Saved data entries
------------------------------

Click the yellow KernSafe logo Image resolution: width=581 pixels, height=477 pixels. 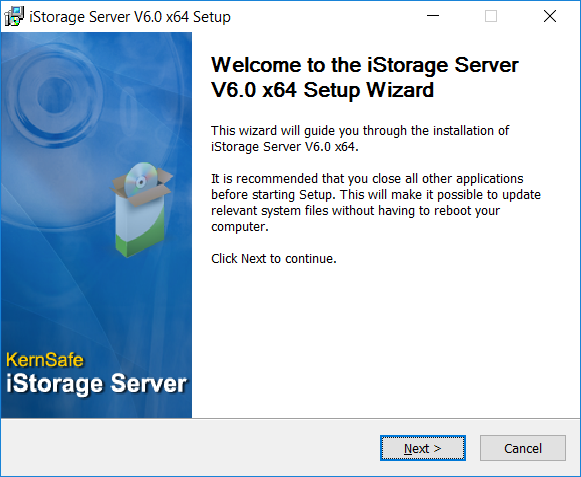45,360
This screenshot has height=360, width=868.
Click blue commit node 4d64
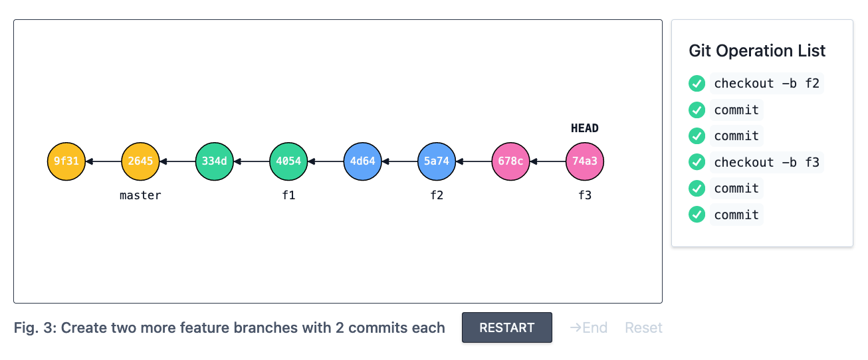tap(362, 161)
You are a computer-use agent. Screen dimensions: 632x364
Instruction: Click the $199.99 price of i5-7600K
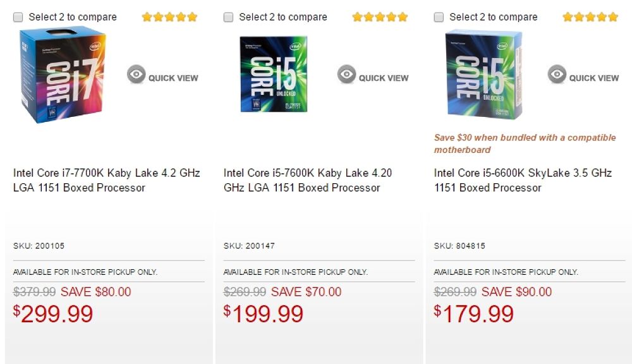coord(264,314)
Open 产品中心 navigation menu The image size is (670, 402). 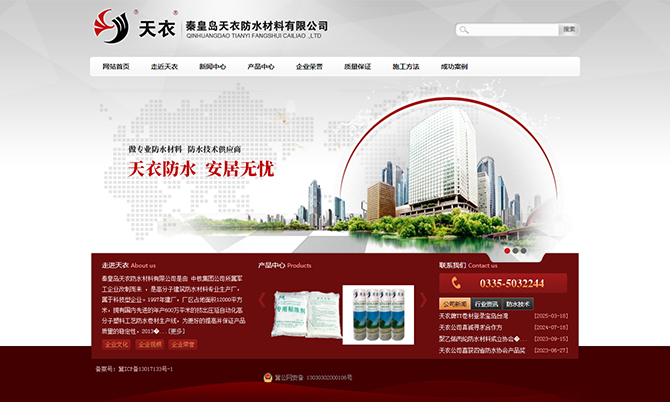pyautogui.click(x=261, y=67)
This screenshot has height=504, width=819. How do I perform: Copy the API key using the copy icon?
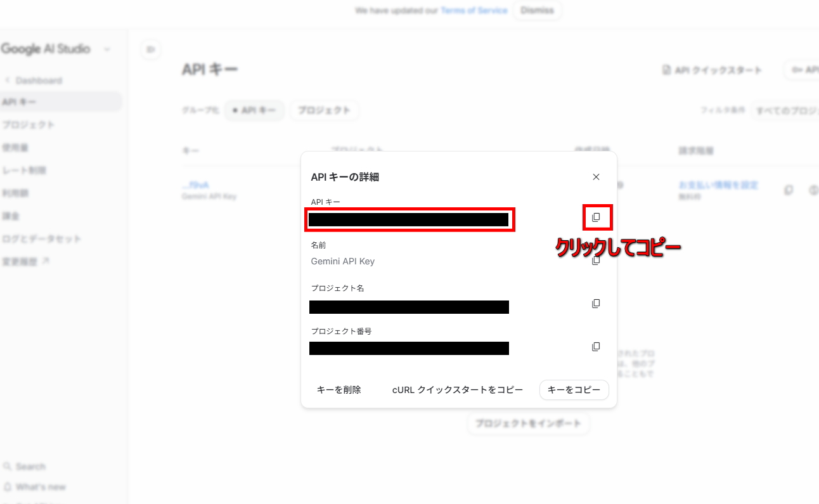tap(596, 217)
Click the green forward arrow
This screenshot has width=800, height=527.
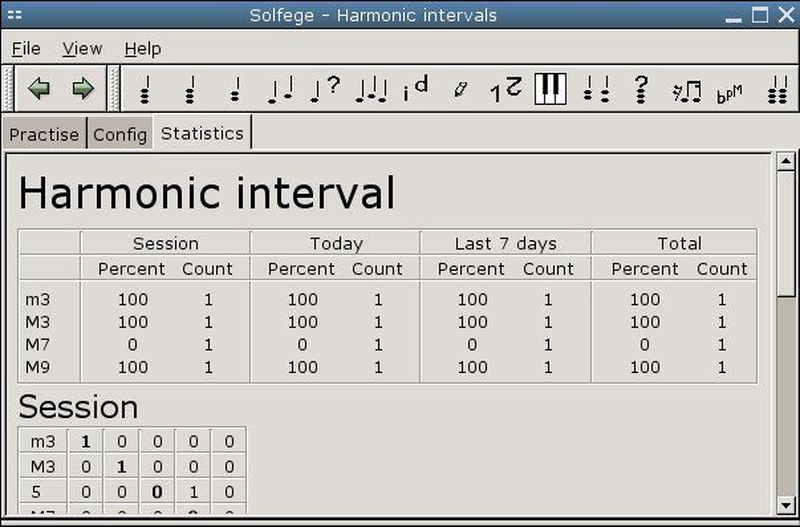[83, 89]
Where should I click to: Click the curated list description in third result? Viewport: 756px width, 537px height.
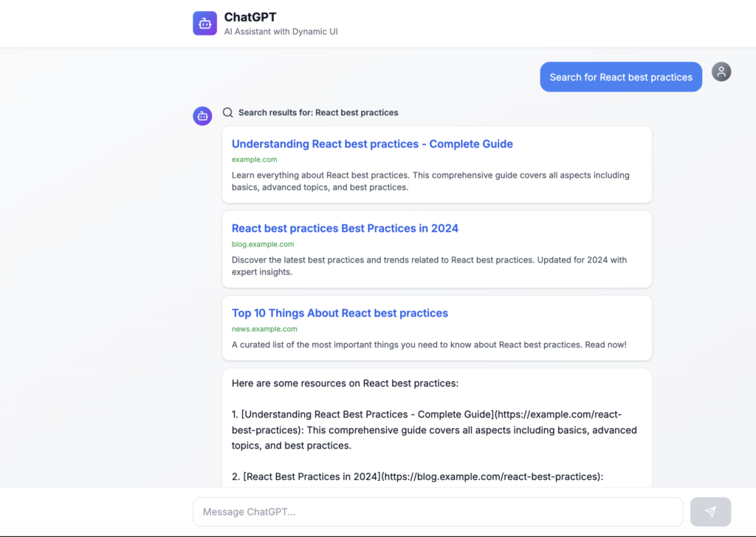pos(429,345)
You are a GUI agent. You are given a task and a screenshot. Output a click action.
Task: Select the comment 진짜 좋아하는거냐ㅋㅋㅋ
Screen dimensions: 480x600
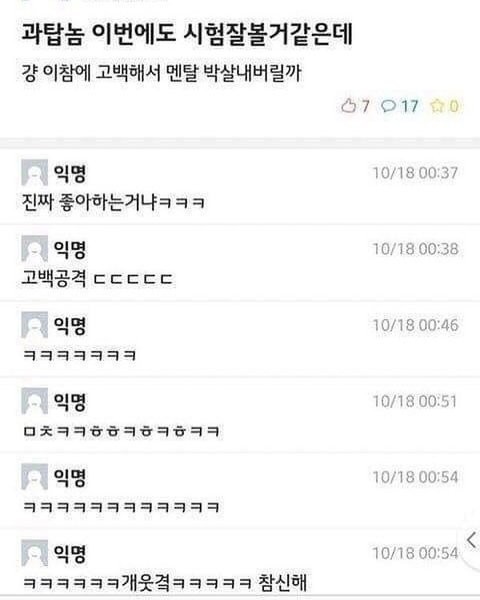[x=113, y=202]
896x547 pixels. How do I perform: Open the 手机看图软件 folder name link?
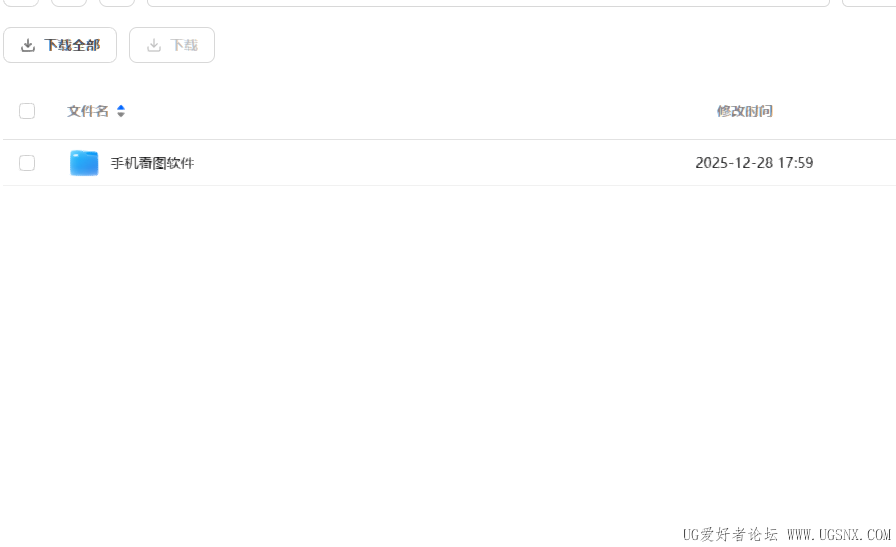152,163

------------------------------

PROBLEM TO SOLVE: Exclude the pictures, and output exactly the lines from the one with "896x547 pixels. How" through the last line of the records, both included.

SOLVED EXERCISE:
896x547 pixels. How do I perform: Open the 手机看图软件 folder name link?
152,163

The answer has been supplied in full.